The location of the slot when using a mass analyzer electrodes in the shape of a hyperbolic cylinder (6) fully complies with the requirements of their location in the electrodes of circular cross-section in units of r₀where r₀- the minimum distance from the axis of the analyzer, to each of its electrodes, including requirements for the installation of electrodes for cracks and the value attached to them capacity.

In the proposed quadrupole mass spectrometer, through careful study of ion trek the oriy noise and no noise ions, as well as consideration of the fact of the formation of sludge in the form of longitudinal narrow strip on each of the electrodes of the mass analyzer near its input end inside the analyzer is proposed to provide the electrodes of the analyzer in place of the formation of these residues slots, which will "fall through" ions that create the sludge at specified locations on the surfaces preobrazuemyh electrodes of the analyzer, which is the semi-conducting films.

Thus, the exception occurrence of semi-conductive films and "stray" stray potentials on the electrodes removes the very cause of the deterioration over time of the analytical characteristics of the mass analyzer. Technologically, the opening of the through slit or groove, for example, length (5.0-10.0) mm and width (1.0-2.0) mm molybdenum preobrazuem electrode is much easier in comparison with the process precision of the gilding surface as a separate preobrazuemyh electrodes, and, especially, monoblock.
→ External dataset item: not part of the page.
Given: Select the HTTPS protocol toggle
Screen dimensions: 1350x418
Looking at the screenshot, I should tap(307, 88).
The presence of such cracks in the electrodes, the diameter of which exceeds 5 mm, does not reduce their stiffness and does not affect the diameter of the electrodes.
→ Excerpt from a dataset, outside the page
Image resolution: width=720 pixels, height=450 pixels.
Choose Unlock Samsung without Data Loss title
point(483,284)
Long experience quadrupole mass spectrometer MS, in the mass analyzer were performed through the slotted holes showed that for at least 10 years characteristics of the mass spectrometer, the electrodes are made of molyb is s, was unchanged and has not deteriorated compared to the original.

Literature

1. Gas Chromatograph. / Mass Spectrometer. / Data System. Model 4021. The user guide. Finnigan Instr. Ltd., U.K., 1978.

2. Instruction manual mass spectrometer ELAN 9000 company Perkin-Elmer (USA), 1999, Walthen, USA.
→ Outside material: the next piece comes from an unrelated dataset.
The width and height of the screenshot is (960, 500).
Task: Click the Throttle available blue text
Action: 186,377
3. UK application No. 2099216. "A method of improving the parameters of the mass spectrometer and the floor, realizing this method, the company VG, 1982.

4. The prospectus of the company Agilent Technologies, 2007. "Mass spectrometer S Series GC/MSD".

1. Quadrupole mass spectrometer containing the ion source, quadrupole mass analyzer, comprising four preobrazuemyh electrode in the form of a circular or hyperbolic cylinder, parallel to and symmetrically about the Central axis of the analyzer, and ion collector, characterized in that each of preobrazuemyh electrodes of the analyzer from its input supplied through a slit hole parallel to the axis of the analyzer and lying in the plane of its symmetry, the beginning of each of the holes is located at a distance (0,5-4,0)r₀from the input ends of the analyzer, the length of the hole along the axis inside the analyzer is (2,0-5,0)r₀and the width of the holes (0,2-0,8)r₀where r₀- the minimum distance from the axis of the mass analyzer to each of preobrazuemyh electrodes of the analyzer.

2. Quadrupole mass-Spa is trometer according to claim 1, characterized in that on the outer side of the analyzer over each through slot opening has an electrode whose potential relative to the electrode potential analyzer negative when working with positive ions and positive when working with negative ions and the magnitude of the positive potential is selected such that the slack of the electric field inside the slot does not exceed (0,5-0,7)r₀.